Cholecystokinin (CCK) is a classic gut hormone. CCK is also a complex system of peptides expressed in several molecular forms in enteroendocrine I cells, in cerebral and peripheral neurons, in cardiac myocytes and spermatozoa. CCK gene expression has now been found at protein or peptide level in different neuroendocrine tumors; cerebral gliomas and astrocytomas and specific pediatric tumors. Tumor hypersecretion of CCK was recently reported in a patient with a metastatic islet cell tumor and hypercholecystokininemia resulting in a novel tumor syndrome, the cholecystokininoma syndrome. This review presents an overview of the cell-specific biogenesis of CCK peptides, and a description of the CCK expression in tumors and of the cholecystokininoma syndrome. Finally, assays for the diagnosis of CCK-producing tumors are reviewed.

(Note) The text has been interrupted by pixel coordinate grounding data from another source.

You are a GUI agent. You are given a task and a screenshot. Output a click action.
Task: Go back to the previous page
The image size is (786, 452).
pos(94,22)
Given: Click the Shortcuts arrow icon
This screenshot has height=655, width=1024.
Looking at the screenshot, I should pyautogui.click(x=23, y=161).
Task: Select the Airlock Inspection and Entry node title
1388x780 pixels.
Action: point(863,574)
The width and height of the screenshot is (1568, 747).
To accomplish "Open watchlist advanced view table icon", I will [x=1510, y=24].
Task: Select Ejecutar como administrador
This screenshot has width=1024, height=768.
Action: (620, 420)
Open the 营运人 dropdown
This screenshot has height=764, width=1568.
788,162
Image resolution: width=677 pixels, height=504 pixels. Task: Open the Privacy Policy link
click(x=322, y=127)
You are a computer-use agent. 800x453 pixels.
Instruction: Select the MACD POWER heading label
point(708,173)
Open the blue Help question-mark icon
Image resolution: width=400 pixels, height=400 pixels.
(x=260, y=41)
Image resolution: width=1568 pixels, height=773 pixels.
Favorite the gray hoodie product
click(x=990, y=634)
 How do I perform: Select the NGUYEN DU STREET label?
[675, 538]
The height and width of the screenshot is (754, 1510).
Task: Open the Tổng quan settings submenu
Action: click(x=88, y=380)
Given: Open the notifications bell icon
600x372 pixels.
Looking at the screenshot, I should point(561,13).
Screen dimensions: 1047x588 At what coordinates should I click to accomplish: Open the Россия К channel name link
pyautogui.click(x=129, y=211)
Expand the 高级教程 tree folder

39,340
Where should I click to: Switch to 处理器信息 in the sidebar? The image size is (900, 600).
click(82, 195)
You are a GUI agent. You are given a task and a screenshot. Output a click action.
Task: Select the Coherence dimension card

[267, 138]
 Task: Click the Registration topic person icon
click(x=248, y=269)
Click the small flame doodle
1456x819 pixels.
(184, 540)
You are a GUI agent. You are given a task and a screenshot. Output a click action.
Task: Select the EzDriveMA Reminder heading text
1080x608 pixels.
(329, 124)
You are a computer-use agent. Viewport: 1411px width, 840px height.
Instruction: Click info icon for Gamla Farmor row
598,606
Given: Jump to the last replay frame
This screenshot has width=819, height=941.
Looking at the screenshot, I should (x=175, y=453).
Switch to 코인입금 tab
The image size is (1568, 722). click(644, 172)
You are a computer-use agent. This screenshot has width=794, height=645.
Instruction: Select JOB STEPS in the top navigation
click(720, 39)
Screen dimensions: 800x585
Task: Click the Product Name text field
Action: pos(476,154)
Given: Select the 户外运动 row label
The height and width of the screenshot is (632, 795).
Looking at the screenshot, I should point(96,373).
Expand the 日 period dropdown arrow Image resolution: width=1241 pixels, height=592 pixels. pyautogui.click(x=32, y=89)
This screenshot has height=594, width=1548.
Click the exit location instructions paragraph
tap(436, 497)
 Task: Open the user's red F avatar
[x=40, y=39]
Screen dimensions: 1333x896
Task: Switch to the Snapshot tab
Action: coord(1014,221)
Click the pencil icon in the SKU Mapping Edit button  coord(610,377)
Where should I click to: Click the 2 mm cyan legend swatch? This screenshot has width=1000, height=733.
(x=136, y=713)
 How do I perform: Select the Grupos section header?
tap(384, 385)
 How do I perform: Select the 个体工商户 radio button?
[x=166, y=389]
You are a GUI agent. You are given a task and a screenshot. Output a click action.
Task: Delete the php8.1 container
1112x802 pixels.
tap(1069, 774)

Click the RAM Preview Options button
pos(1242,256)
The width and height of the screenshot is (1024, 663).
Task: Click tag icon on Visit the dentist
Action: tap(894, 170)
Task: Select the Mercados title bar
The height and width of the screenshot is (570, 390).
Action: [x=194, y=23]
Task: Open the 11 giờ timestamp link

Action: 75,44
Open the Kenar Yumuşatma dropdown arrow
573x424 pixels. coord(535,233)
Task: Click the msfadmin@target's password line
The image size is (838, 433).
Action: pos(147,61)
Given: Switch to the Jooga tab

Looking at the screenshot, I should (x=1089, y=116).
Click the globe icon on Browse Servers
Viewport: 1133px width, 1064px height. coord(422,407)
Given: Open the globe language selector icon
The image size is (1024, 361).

Cholecystokinin (CCK) was discovered in 1928 as a gallbladder-emptying factor in extracts of the small intestine [1]. Later, purification from gut extracts in the 1960s revealed that CCK is identical to pancreozymin, the intestinal hormone that regulates enzyme secretion from the pancreas [2,3]. Subsequent identification of the primary structures of CCK and gastrin disclosed that the active site sequences of these hormones are identical [4,5]. Thus, biologically active gastrin and CCK peptides have the same C-terminal pentapeptide amide sequence (-Gly–Trp–Met–Asp–Phe–NH2). This structure has been exceedingly well preserved during evolution [6,7], and it constitutes the core of the epitope for receptor binding.